The rule of law is ignored.
Cops kill with impunity based seemingly, given the stats, on the race of the victim.
The system shuffles the shooting cop off stage, hides his identity, misplaces the dash board camera footage, gives us a bs song and dance that doesn’t fly, for, after all, to give one recent example, how can you justify killing a black man, Philando Castile, in Minnesota for having a busted tail light?
If Castile had been arrested for anything, had he not been killed, or if any one of us were arrested, the police would circulate a sorrowful mug shot, showing us off to severe disadvantage, and whisper “on background” to some journalist or other a brief slanderous history.

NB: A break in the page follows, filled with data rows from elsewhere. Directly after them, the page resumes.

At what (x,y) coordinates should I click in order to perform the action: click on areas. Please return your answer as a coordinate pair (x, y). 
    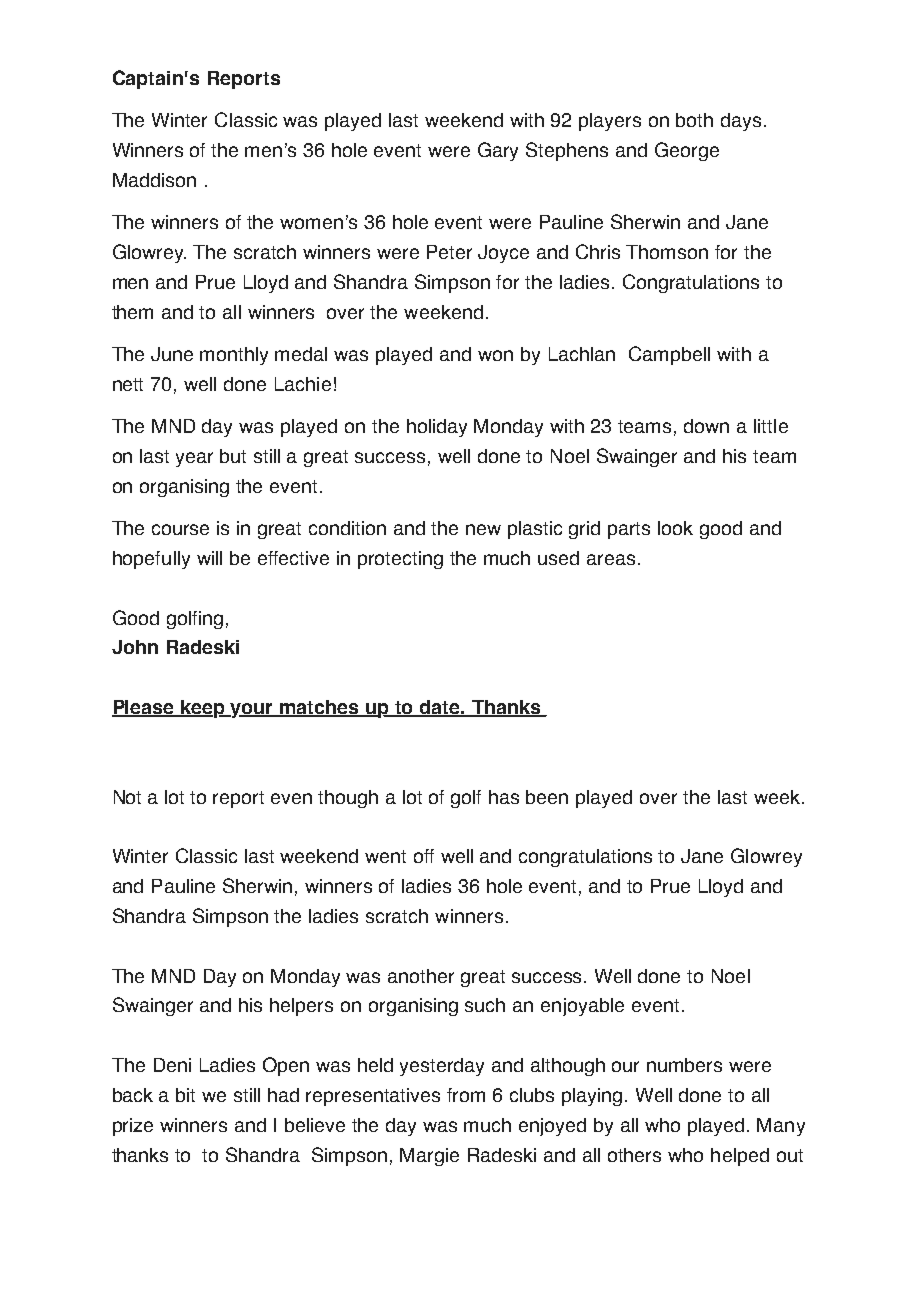
    Looking at the image, I should click on (611, 559).
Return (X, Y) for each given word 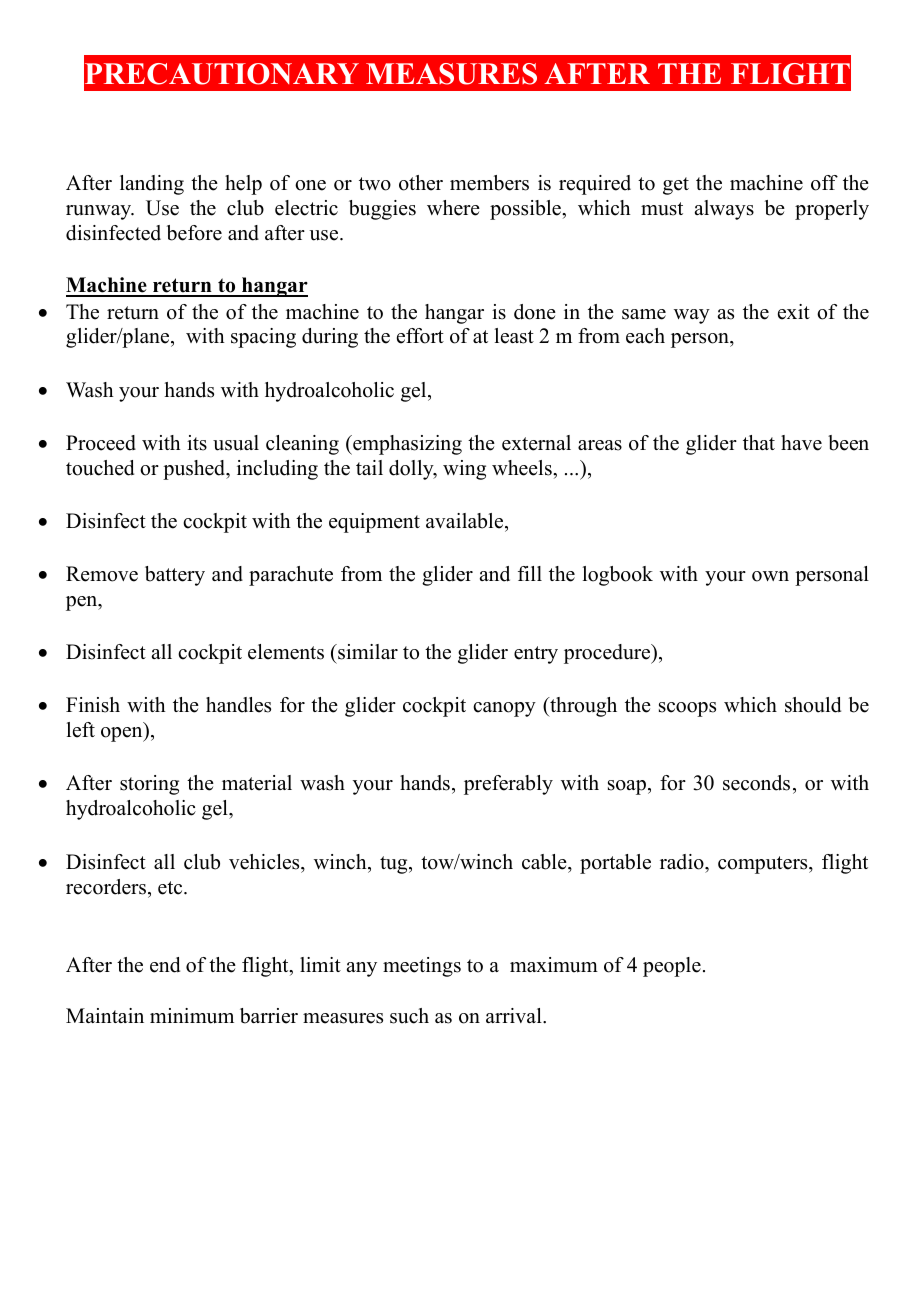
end (165, 965)
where (453, 208)
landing (152, 185)
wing (464, 470)
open (123, 734)
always (724, 210)
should (813, 705)
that (759, 442)
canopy (504, 709)
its (197, 443)
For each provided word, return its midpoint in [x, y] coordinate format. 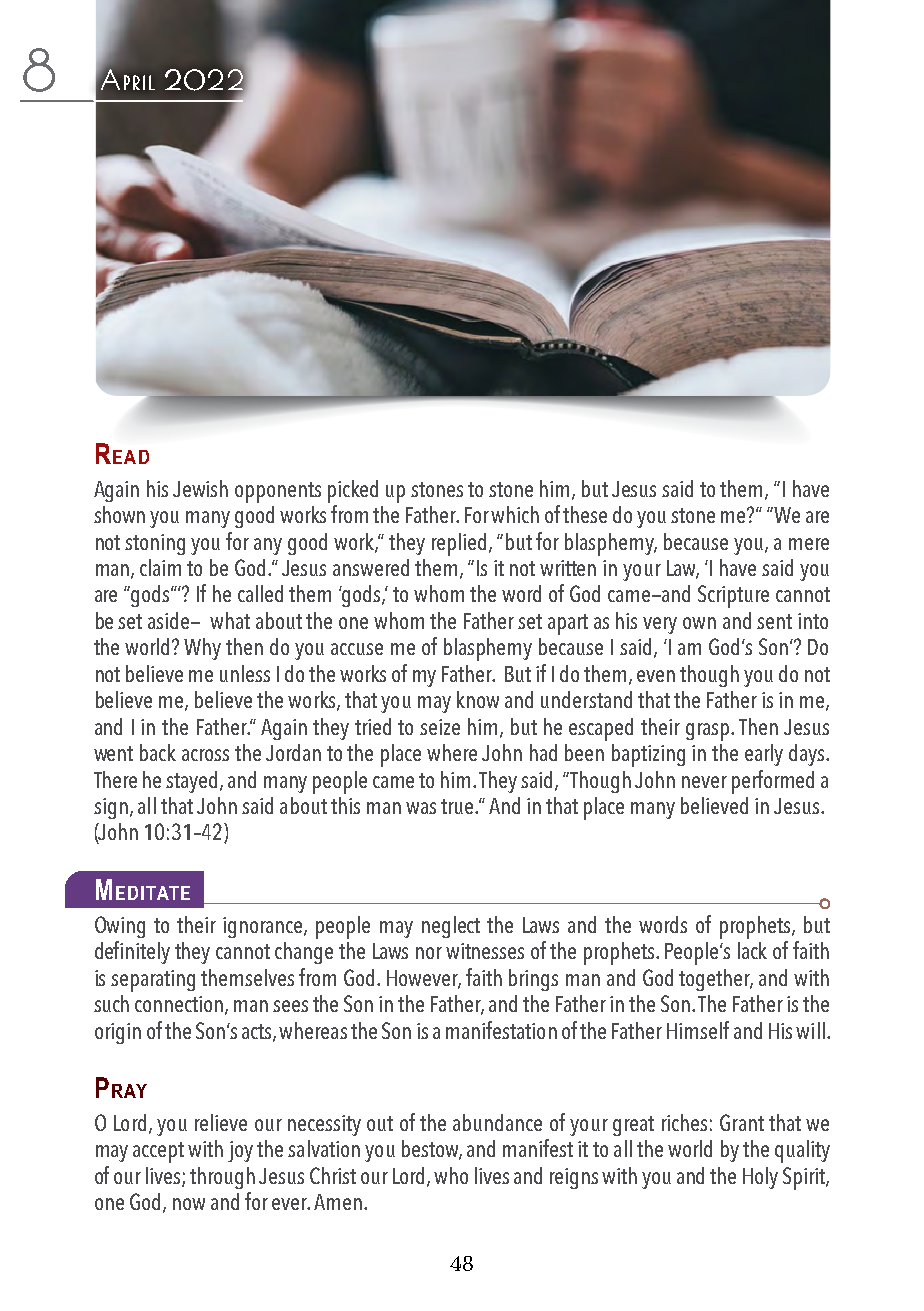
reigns [574, 1178]
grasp [709, 732]
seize [440, 727]
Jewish [200, 488]
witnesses [485, 951]
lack [752, 950]
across [205, 755]
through [222, 1178]
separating [153, 981]
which [515, 514]
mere [809, 544]
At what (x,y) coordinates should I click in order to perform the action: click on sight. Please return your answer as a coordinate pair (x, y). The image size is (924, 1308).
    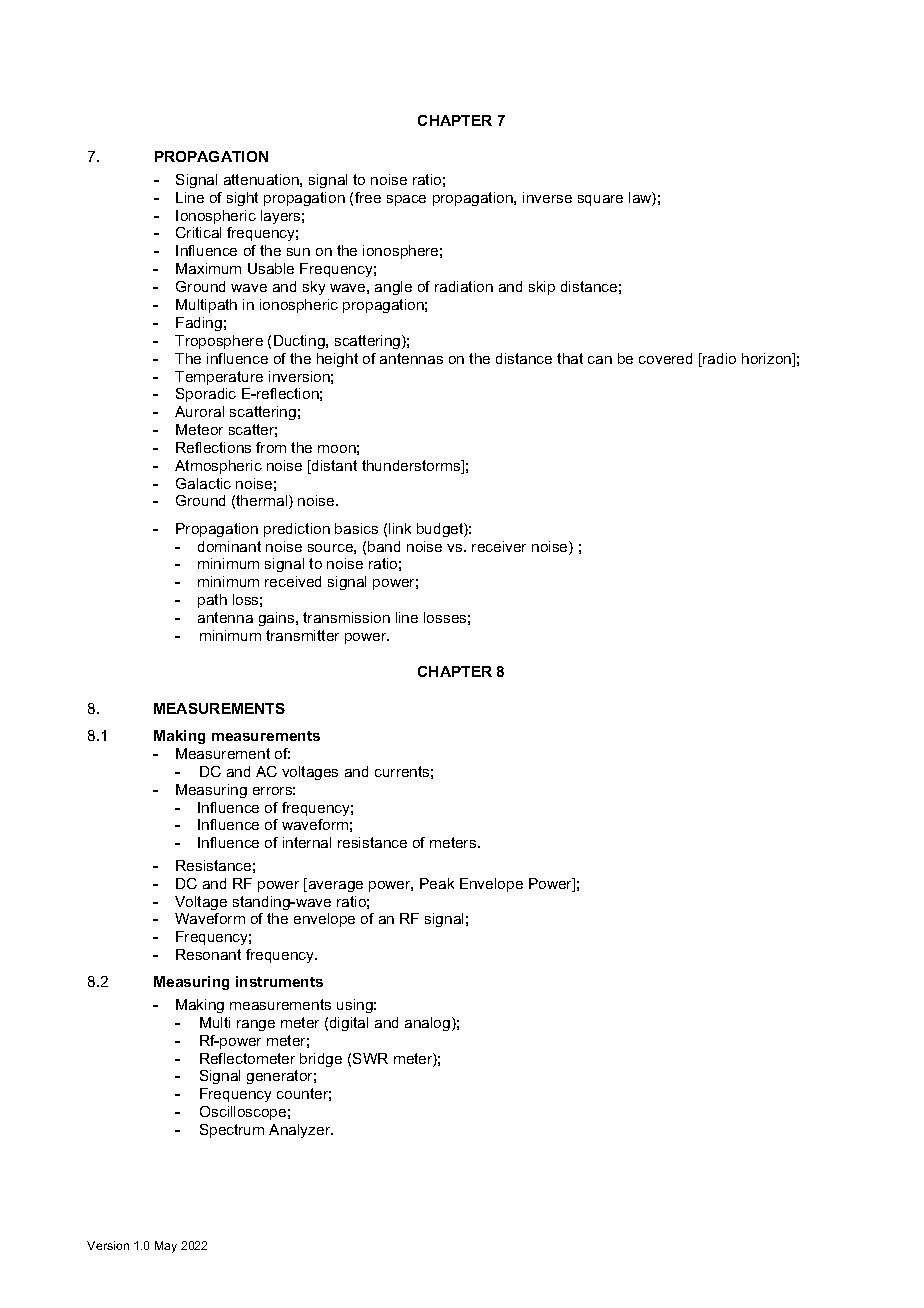
    Looking at the image, I should click on (242, 199).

But the Castile cop is on administrative leave, traveling under the radar.
What we can expect, following Castile’s death, is that they’ll clear the officer 6 or more months later – after a “full and fair” investigation – behind closed doors – and announce the results when most have moved on to another tragic public incident.
The law fails when it lacks force and suffers from favor.
One protester of the recent shootings by cops carried a sign that said, “Who do you call when the murderer wears a badge?”
Into the breach, only days after Mr. Castile bled out in his car, Micah Johnson, a young black sniper emerged in downtown Dallas; a former Army vet, Micah likely acted on the suspect premise that, if it’s ok for cops to kill blacks, then it’s ok for blacks to kill cops.
Some quite dull public officials publicly asked aloud what could have been his motive.
Ever since 9-11, in our never-ending “war on terror,” we have become comfortable with death, as measured by our indifference, our failure to do anything, to stop gun violence, and to resist the bullying intolerant among us.
An active and growing segment of our society does what it wants, replacing, on a whim or impulse, what’s lawful with the lawless.
The land of the free and the home of the brave fears this insecure world. But not sufficiently the cancer within our borders.
We have guns everywhere, and stumping pols hurl racial and religious attacks, stirred into this toxic brew.
After Dallas, we acted surprised, with seeming disbelief, and wondered how and why this violence could have happened.
Of course, it was deplored, in the vague repetitive cant of the moment, binding no one to do anything that mattered afterwards, uttered once again as it has been said before, all too frequently, in what’s become a tiresome futile ritual, accompanied by prayers, bowed heads, hands held in seeming unity, embraces, silences observed, and then, well, nothing at all happens, not by enforcing the law that is, nor passing effective legal reforms to make us safer.
We have officers down in Dallas, rightly presumed entirely blameless for the bad acts of other officers who have killed blacks; the survivors hurt, family and friends hurt, and intolerance and blame-shifting have increased, and with a new strain more virulent than the last, as the nation dives in a dizzying downward spiral of retribution.
What to do?
We must establish civilian review boards.
We must have transparency – no cop cameras off or missing going forward.
We must stop the militarization of our police force. This is not Fallujah.
We must reform how we treat persons of color and from different religious backgrounds.
We must support good cops who see what’s wrong but fear to come forward.
We must cure this addicting fetish for every American to possess a weapon no matter how needless the ownership or incompetent or inapt the person to wield it.
We must punish those who shoot cops – as we punish the offending cops.
Our pledge before the flag proclaims, “with liberty and justice for all,” but that’s not the case presently; we must work on this.
Our society’s indifference and incapacity to change has navigated us into these dire straits.
We act en masse like the disinterested curious driver passing by a roadside accident that has nothing to do with the driver but to delay him on his way.
These violent acts have everything to do with all of us.
We have allowed this cancer in our nation to thrive and metastasize and must now cure it –if our cancer hasn’t already passed the point because of our delay when the condition was operable.